[Work instructions] Render each line of the records below as one string in a JSON list, leaving out blank lines. Leave the pictures out of the answer.

[The data]
-- -- --

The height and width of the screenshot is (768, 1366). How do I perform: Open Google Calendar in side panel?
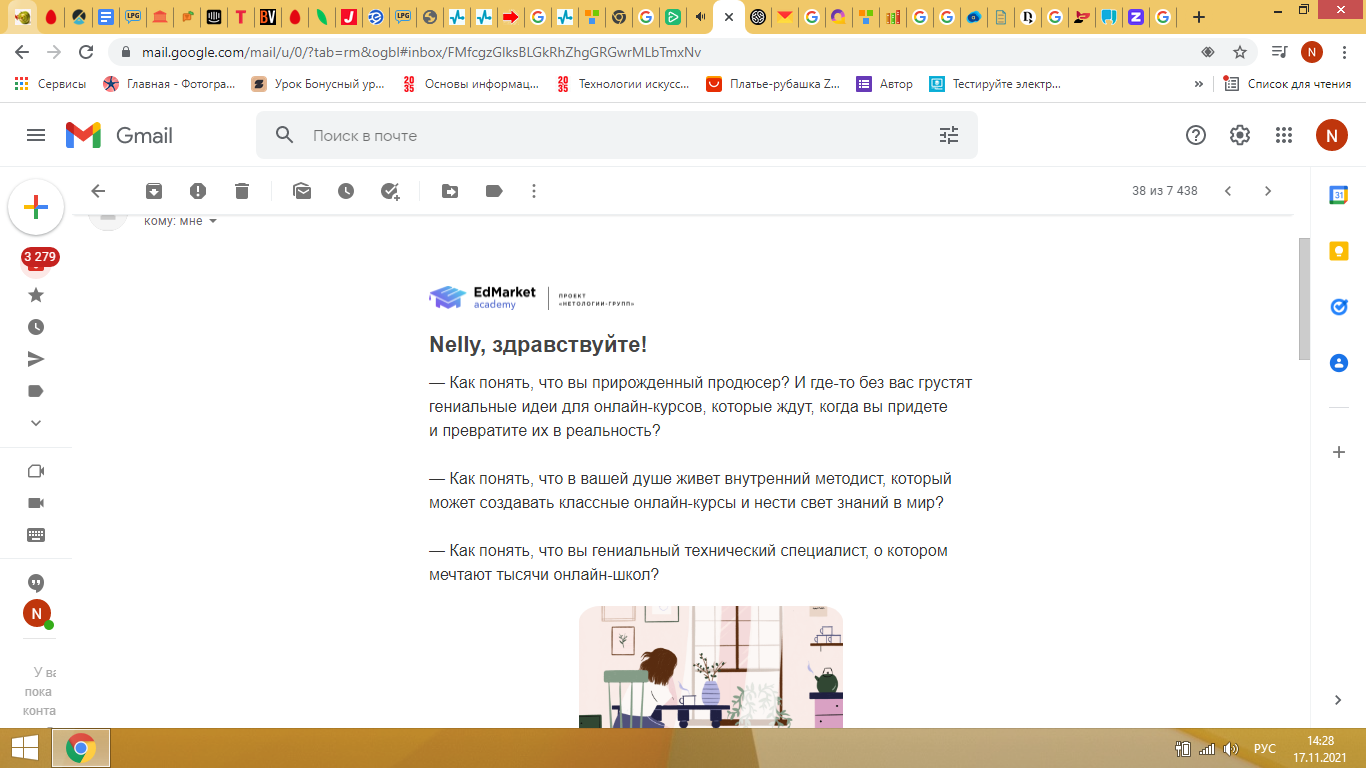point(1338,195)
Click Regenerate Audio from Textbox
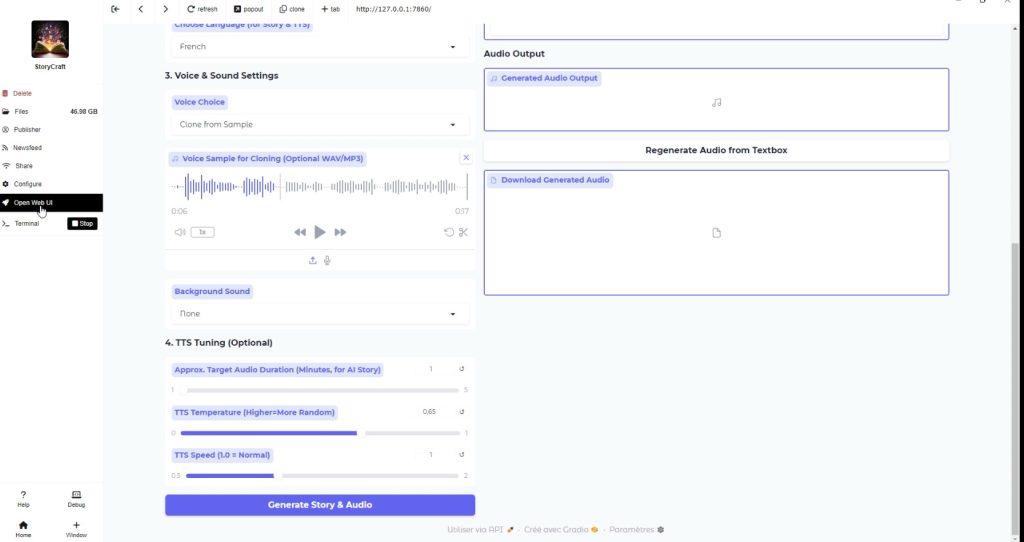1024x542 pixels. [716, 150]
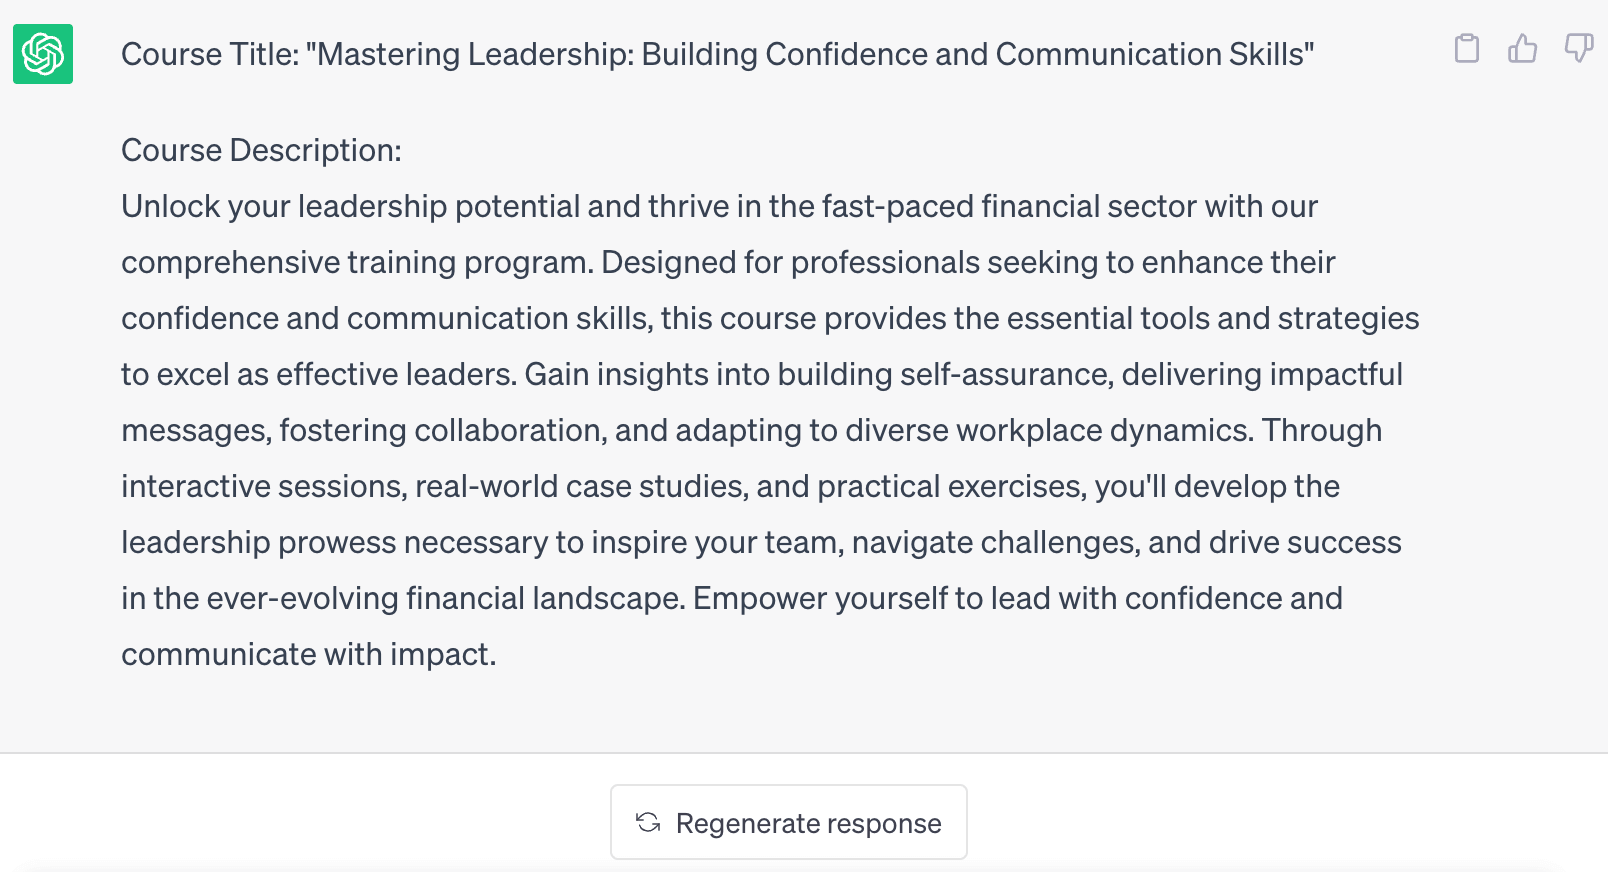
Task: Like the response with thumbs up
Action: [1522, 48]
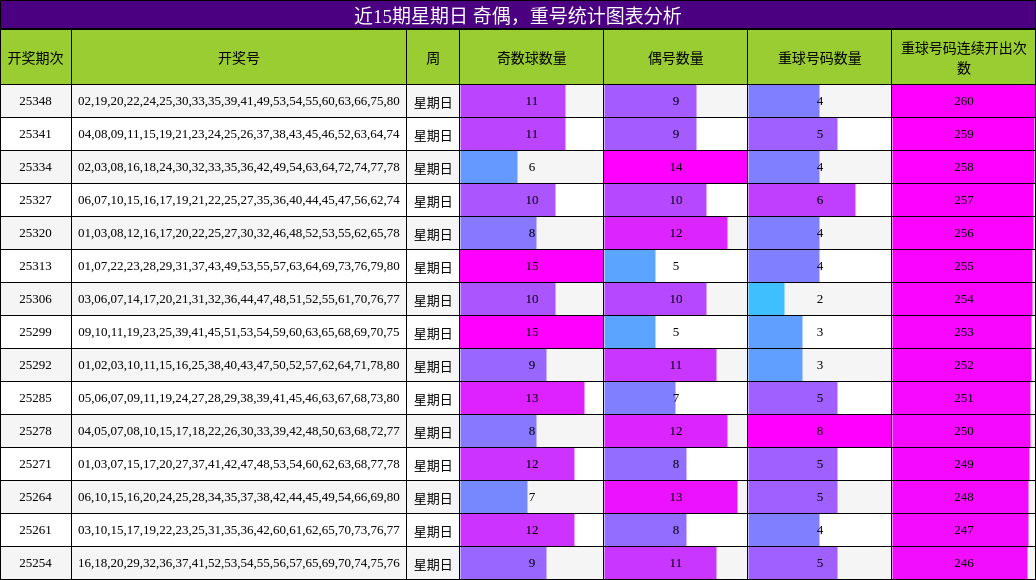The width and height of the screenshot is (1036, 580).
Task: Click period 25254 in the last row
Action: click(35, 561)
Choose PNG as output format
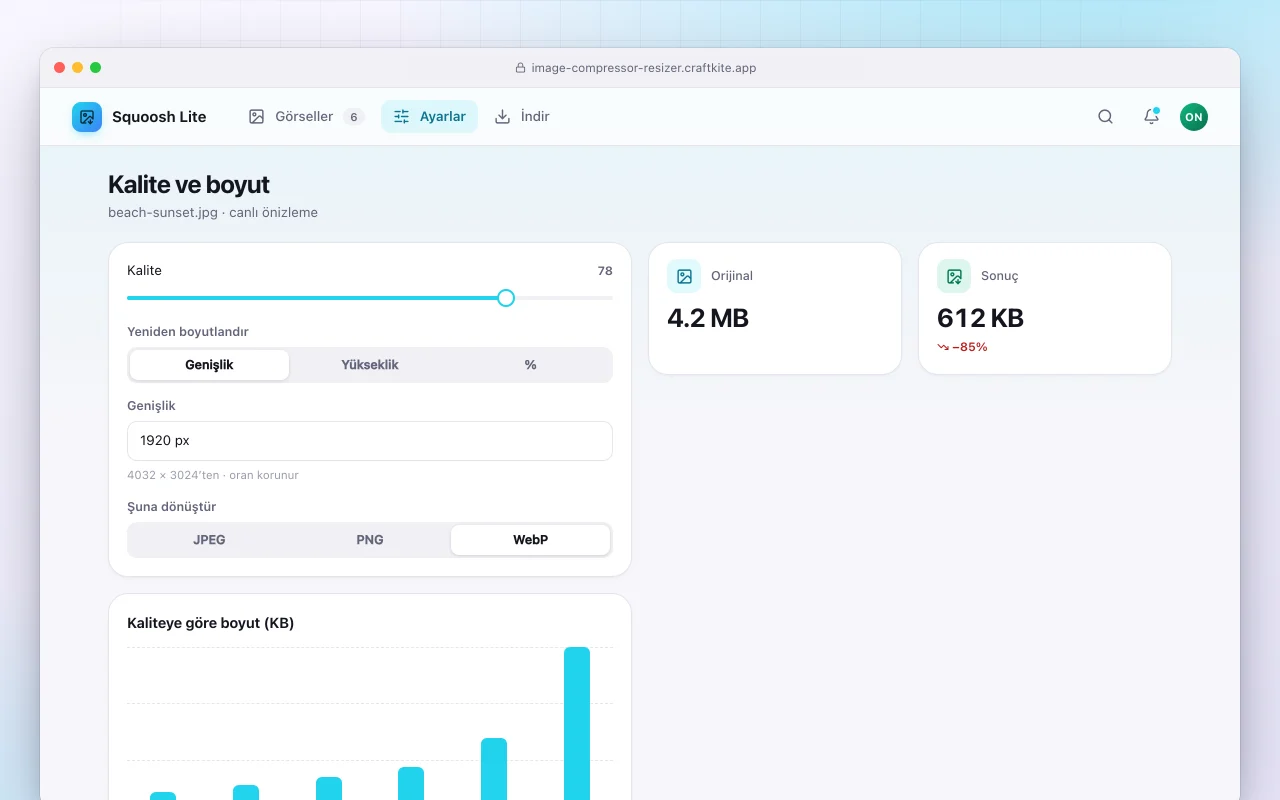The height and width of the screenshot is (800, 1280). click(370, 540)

-- -- --

[Solution for this exercise]
[
  "The height and width of the screenshot is (768, 1366). How do I perform: Open Google Calendar in side panel?",
  "point(1338,195)",
  "Click Regenerate Audio from Textbox",
  "1024x542 pixels. [716, 150]",
  "Task: Like the response with thumbs up",
  "Action: [1522, 48]",
  "The width and height of the screenshot is (1036, 580).",
  "Task: Click period 25254 in the last row",
  "Action: click(35, 561)",
  "Choose PNG as output format",
  "The height and width of the screenshot is (800, 1280). click(370, 540)"
]